Recomputing the Future: First of three parts
Think computers have become a commodity, like pork bellies, and computer science an old set of solved problems? Think again.
The computer research agenda is as big as ever before, if not bigger. Experts see important breakthroughs and whole new fields of investigation just opening up. Advances will come in natural-language searches, machine learning, computer vision and speech-to-text, as well as new computing architectures to handle those hefty tasks. Beyond the decade mark, Edward D. Lazowska, a professor of computer science at the University of Washington, expects computers based on quantum physics.

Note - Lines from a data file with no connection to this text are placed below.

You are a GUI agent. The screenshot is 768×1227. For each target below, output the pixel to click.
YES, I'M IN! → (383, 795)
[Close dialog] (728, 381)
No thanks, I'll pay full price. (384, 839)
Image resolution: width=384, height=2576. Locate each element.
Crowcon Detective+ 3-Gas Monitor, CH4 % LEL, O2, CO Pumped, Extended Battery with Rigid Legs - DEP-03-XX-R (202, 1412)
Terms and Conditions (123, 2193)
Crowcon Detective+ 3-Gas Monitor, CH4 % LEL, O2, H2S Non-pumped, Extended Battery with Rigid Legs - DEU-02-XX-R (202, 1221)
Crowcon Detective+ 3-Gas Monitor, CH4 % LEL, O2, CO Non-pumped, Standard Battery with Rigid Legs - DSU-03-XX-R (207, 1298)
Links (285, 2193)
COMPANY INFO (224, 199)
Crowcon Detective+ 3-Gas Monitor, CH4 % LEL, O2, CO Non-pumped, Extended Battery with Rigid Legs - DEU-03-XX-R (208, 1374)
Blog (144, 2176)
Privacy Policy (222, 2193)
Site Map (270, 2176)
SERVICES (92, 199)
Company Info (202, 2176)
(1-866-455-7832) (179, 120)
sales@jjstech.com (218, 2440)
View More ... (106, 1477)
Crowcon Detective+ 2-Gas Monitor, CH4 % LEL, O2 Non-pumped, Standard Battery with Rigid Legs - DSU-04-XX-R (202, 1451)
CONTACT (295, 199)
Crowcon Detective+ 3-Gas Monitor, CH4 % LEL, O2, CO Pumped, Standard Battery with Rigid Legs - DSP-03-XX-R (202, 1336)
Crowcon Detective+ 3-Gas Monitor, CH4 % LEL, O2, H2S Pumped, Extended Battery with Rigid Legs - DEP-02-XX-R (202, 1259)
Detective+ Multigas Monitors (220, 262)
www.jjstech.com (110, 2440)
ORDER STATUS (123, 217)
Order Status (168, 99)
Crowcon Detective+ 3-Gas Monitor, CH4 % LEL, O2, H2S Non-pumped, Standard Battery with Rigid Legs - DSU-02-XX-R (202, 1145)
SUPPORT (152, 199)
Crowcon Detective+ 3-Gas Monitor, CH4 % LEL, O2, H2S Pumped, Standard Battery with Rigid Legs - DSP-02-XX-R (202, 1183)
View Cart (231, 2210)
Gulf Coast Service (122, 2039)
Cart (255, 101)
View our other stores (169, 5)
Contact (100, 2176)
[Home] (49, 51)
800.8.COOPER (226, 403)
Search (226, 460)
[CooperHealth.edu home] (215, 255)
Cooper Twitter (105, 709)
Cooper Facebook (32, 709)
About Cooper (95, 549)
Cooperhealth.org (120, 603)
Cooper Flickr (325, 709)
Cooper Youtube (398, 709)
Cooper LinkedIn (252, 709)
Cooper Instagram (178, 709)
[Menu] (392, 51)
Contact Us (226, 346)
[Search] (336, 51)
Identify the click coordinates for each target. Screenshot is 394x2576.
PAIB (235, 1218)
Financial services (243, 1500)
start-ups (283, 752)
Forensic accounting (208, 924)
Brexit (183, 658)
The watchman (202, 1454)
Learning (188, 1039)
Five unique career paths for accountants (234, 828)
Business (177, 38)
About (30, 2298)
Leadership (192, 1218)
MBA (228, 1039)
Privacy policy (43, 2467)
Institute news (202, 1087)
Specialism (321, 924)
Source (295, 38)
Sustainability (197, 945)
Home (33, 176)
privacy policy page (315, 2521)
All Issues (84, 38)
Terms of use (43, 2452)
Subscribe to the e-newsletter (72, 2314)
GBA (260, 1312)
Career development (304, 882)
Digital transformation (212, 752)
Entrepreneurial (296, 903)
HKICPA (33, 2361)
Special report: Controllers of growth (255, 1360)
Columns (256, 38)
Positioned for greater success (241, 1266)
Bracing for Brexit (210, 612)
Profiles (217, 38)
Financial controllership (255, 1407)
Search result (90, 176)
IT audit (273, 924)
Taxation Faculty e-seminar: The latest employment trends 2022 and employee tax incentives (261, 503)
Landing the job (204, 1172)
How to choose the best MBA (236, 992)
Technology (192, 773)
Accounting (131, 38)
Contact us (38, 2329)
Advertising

Sure, there are problems. Government funding has declined dramatically in the United States, such that it's no longer clear if the nation will maintain its leadership in the face of growing investments by countries such as China (see part two, next week). But even inside Dell Computer Corp. headquarters in Austin, Texas the beating heart of the so-called commodity computer industry executives understand the importance of new technology in a sector that has plenty of room to grow (see part three, in two weeks).
Lazowska is quick to disagree with anyone who says the big problems in computer science have been solved.
"That's baloney. We are poised to make several breakthroughs in the next few years," said Lazowska, past chairman of the Computer Research Association, a group of more than 200 university and industry labs. "There will be more coming up in the next decade than there was in the last two decades combined."
"In some ways, I have more to talk about now than I ever had in the past," said Rick Rashid, senior vice president of the 700-person Microsoft Research group. "I see huge progress across a broad swath of areas."
Dick Lampman, the director of Hewlett-Packard Labs, shares that view. "The bubble [of computer research topics] keeps expanding it's almost exploding," said Lampman, who oversees a team estimated at about 600 researchers. "The biggest shift is that the classic topics are still there, but [now new applications] are shaping and pushing out the frontiers." The new apps span not only today's big corporate computers, but tomorrow's consumer HDTV sets and mobile phones.
"Computer science is at a transition point," said Jitendra Malik, who chairs the CS department at the University of California at Berkeley. "Earlier, what we did only affected technical people, but now everyone uses the Web and e-mail. That means these issues have a broader impact."
Justin Rattner, the director of Intel's Corporate Technology Group, agreed. "We've moved from a community of experts using machines in glass rooms to an environment where the technology is at everyone's fingertips," he said. "We are . . . standing on the shoulders of giants and seeing a whole new set of equally challenging problems."